Where the line containing "This screenshot has" appears in the entries below, start there and print only that line and every line after it, exactly, through the end, excluding pictures.

——

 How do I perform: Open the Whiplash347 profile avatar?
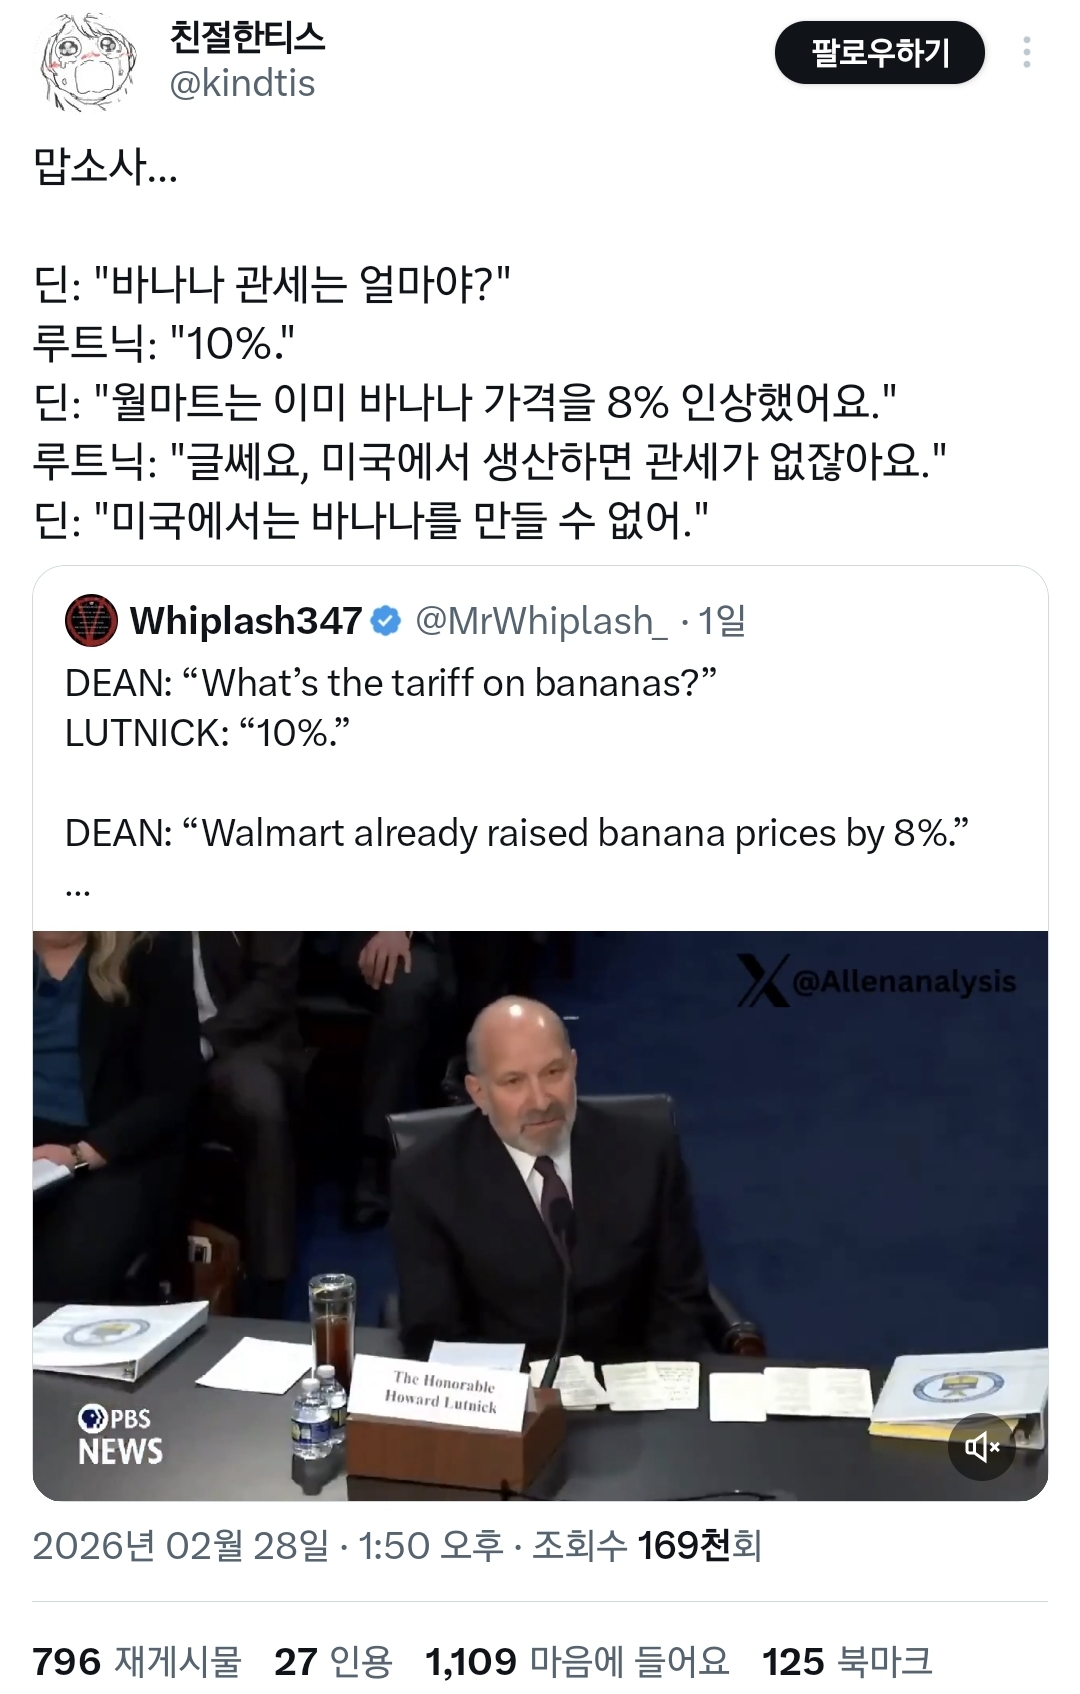click(x=91, y=621)
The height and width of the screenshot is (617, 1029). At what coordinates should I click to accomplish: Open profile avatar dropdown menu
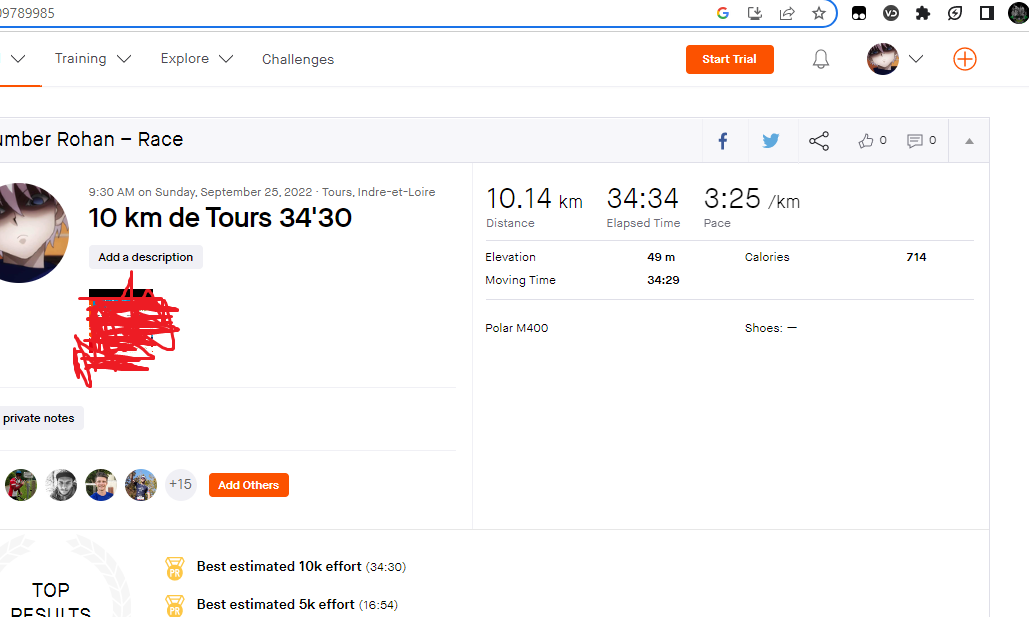pyautogui.click(x=895, y=59)
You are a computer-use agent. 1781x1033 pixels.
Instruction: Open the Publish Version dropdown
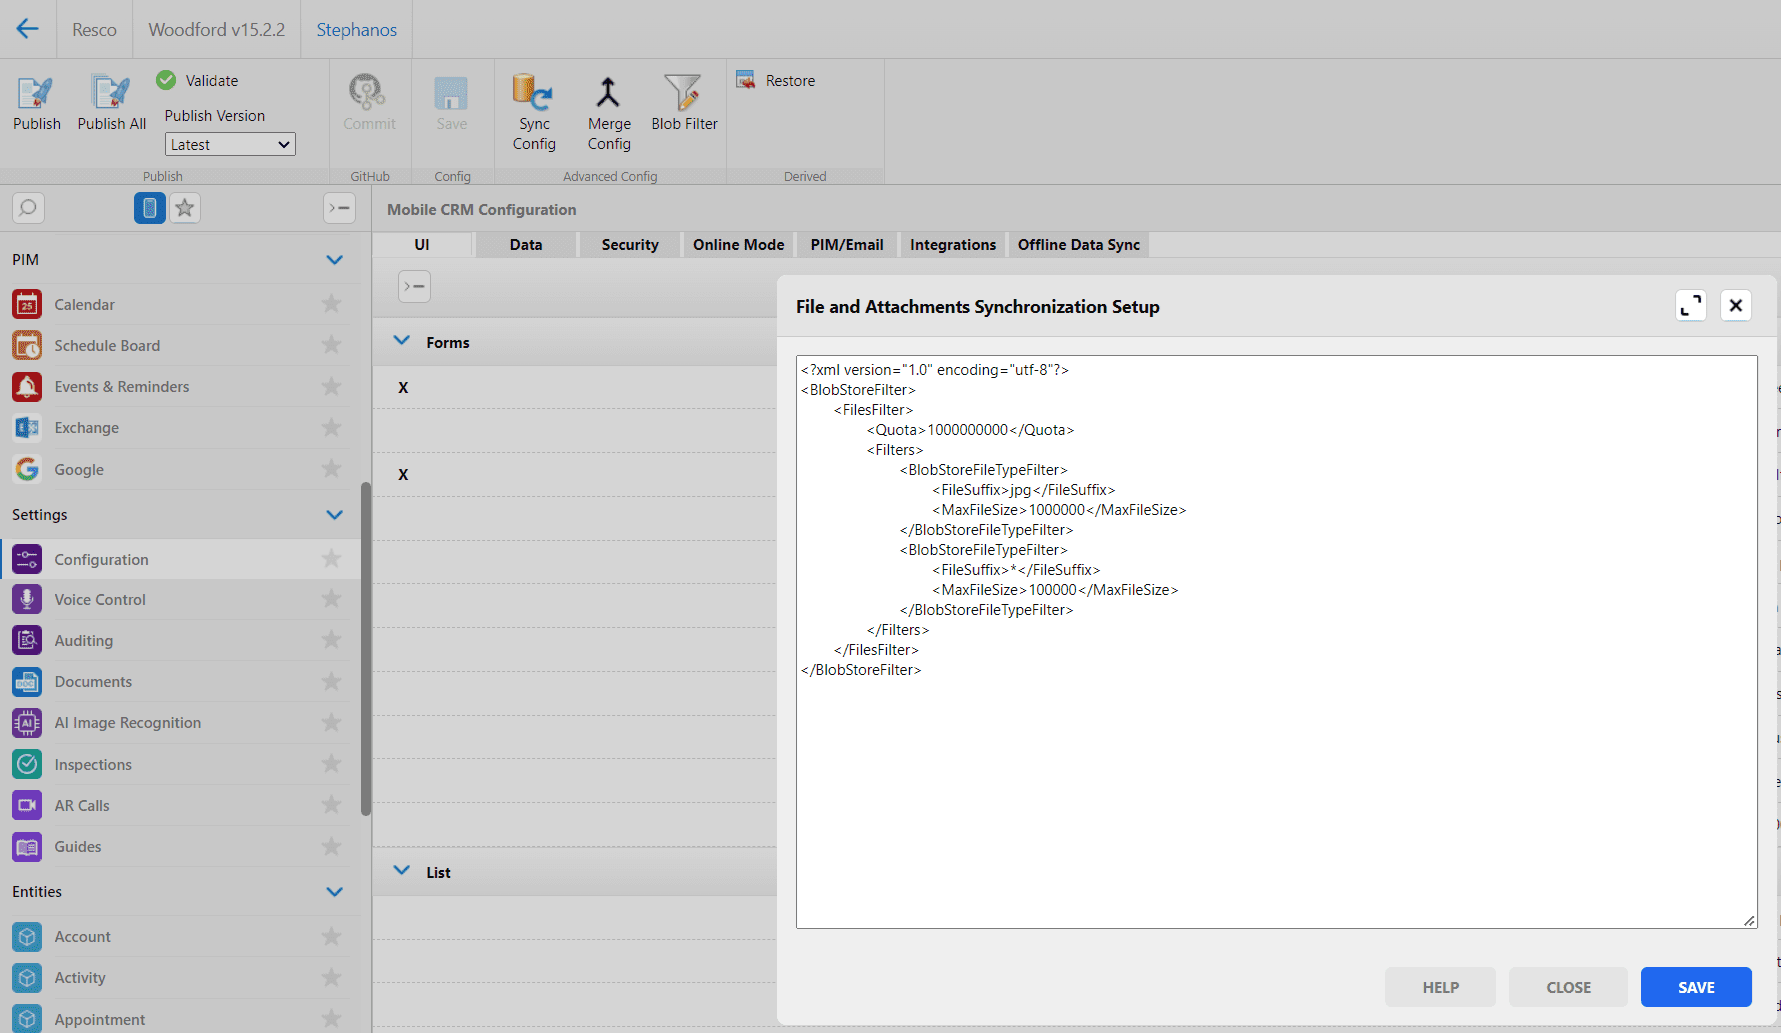pyautogui.click(x=230, y=145)
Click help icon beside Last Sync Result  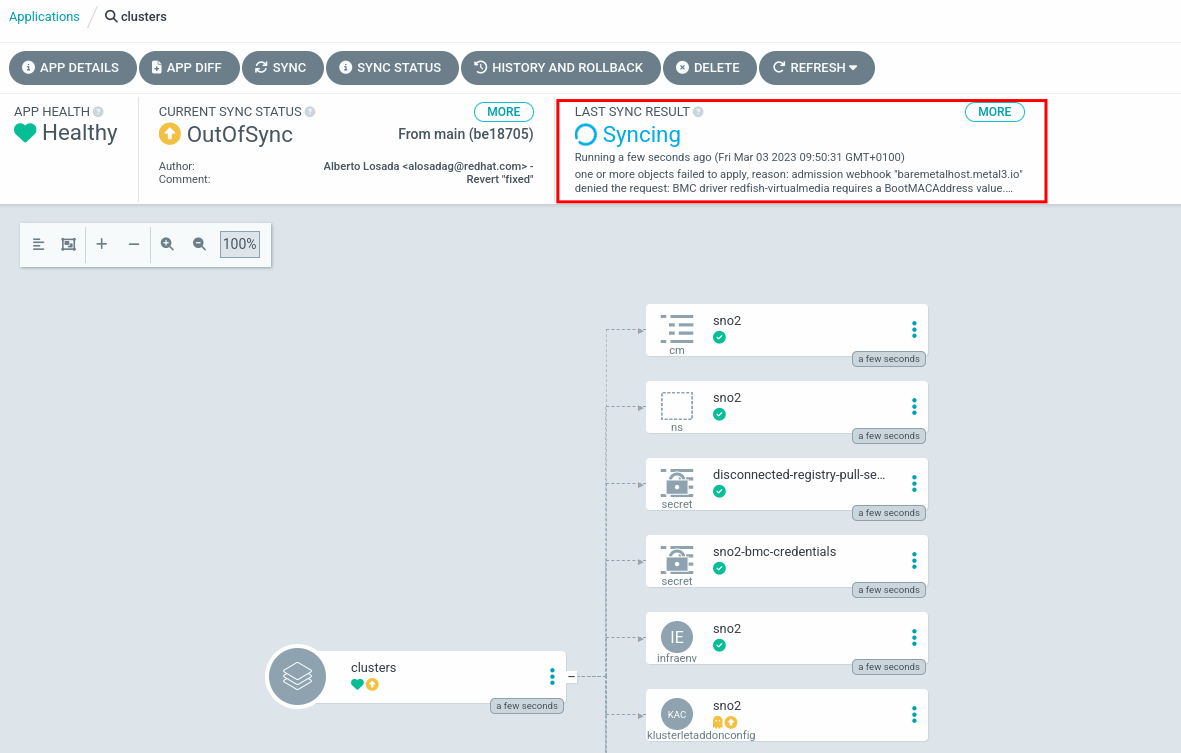698,112
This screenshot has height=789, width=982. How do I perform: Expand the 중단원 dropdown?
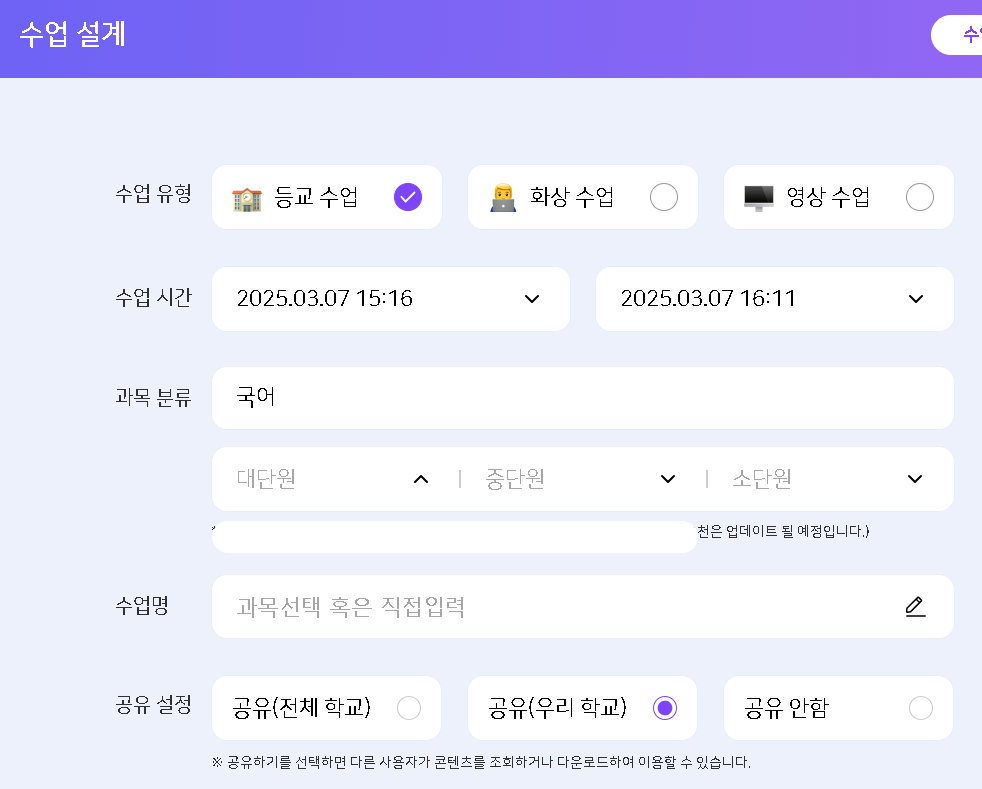668,479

——

Solution to this task »
This screenshot has height=789, width=982. How do I perform: Expand the 중단원 dropdown?
668,479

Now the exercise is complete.